“Wasteful Love”

A church member recently asked, “What happened on those other days of Holy Week?” We focus on Palm Sunday, skip ahead to Maundy Thursday and Good Friday and wait it out Holy Saturday. But what about the other days?

Today is Monday of Holy Week and while it is not designated for any special observance, the anointing in Bethany is often remembered. While each gospel has its own unique anointing story, the Gospel of John, chapter 12, connects it most closely with Passover.

Most of us in the Christian faith are familiar with the story: a woman (John names her as Mary, the sister to Martha and Lazarus) anoints Jesus with costly perfume. Matthew and Mark tell us that Jesus was anointed on the head and Luke and John tell us the anointing was on the feet.

Attempts to reconcile the differences are impossible and, quite frankly, beside the point. They all tell of a woman so moved by love and devotion that she does an extravagant act.

Love is foolish that way. Some may even think it is impractical in its wastefulness. Mary is even foolish in her behavior: she anoints his feet – the dirty and therefore “profane” part of the body – and wipes them with her hair – the symbol of life and glory.

It is as if she knew that in God all are brought together as one. Nothing separates us from love incarnate.
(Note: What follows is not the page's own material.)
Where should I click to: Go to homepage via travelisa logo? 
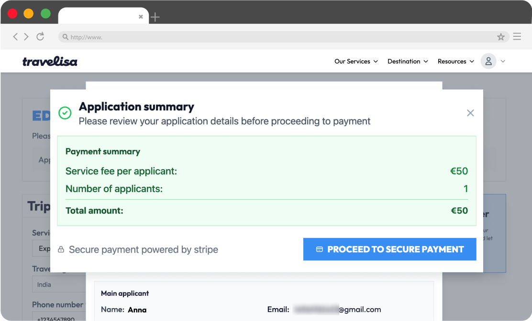(x=50, y=61)
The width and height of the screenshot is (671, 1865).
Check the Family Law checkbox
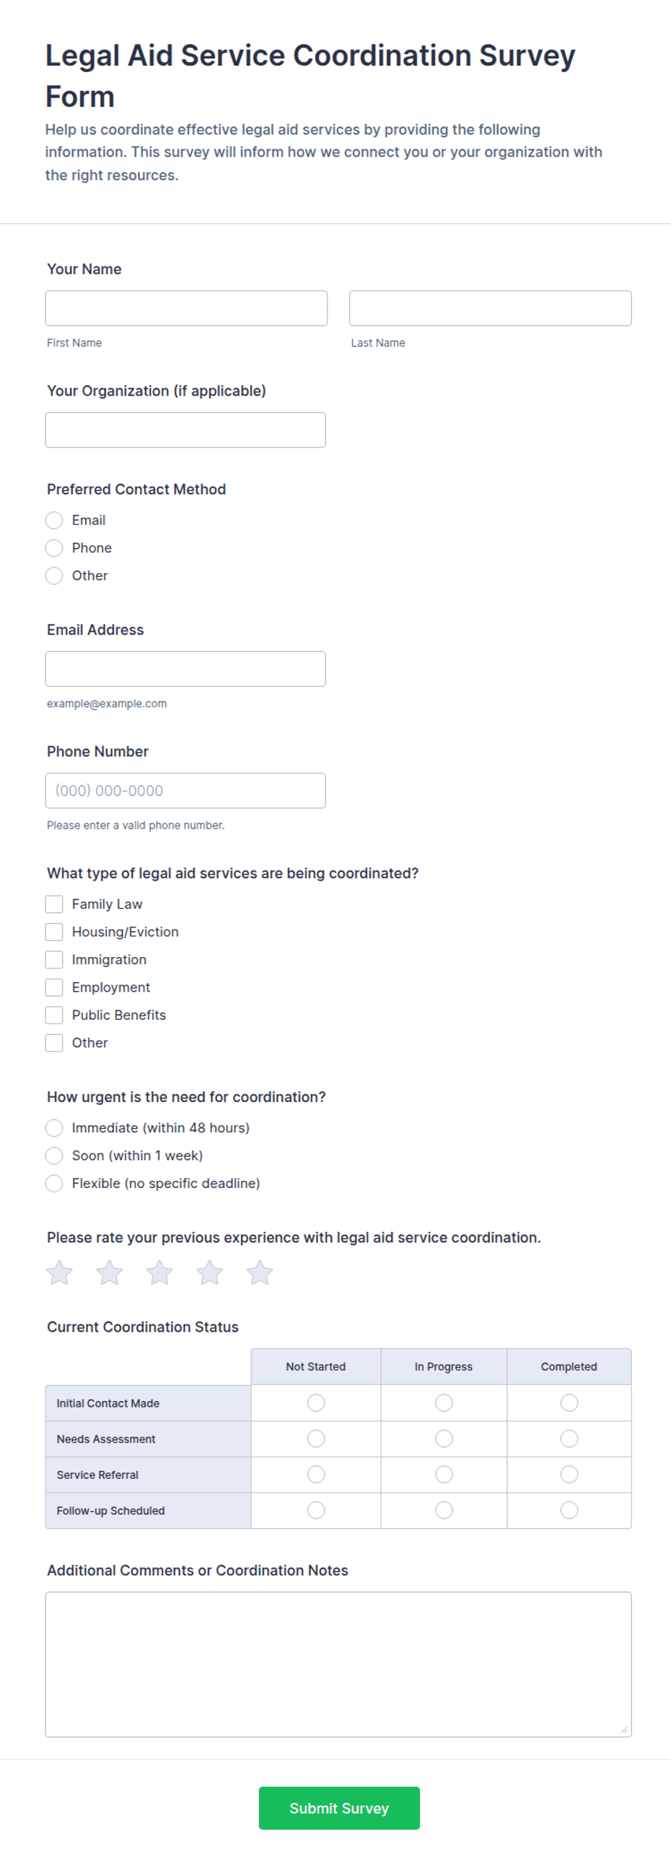(x=54, y=904)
When you know that Holiness is abiding in what everyone else is calling profane, you cannot help but unbind your hair and take your shoes off, because suddenly the earth shimmers in the sacred.

And yet there will always be detractors and objectors, meekly hiding behind their own excuses of excess and self-righteousness. “The money could have been given to the poor,” yet having done little for the poor or anyone else for that matter in the first place.
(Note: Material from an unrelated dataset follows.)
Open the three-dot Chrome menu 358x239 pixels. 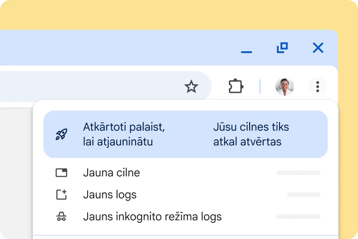317,86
Without love, our feverish attempts at doing good feel more like obligations to a demanding God and less like engagement with a loving Creator.

John gives us this line: “The house was filled with the fragrance of the perfume.” (John 12:3b) When you love and are loved extravagantly others share in the gift.

Barbara Brown Taylor writes: Whatever they spend, there will be plenty left over. There is no reason to fear running out–of nard or of life either one–for where God is concerned, there is always more than we can ask or imagine–gifts from our lavish, lavish Lord.

Mary embodies the fullness of extravagance – love, life, forgiveness, giving. All share in the gift.

Friends, let us love generously this day and all our days. The sacred still leaves the earth shimmering.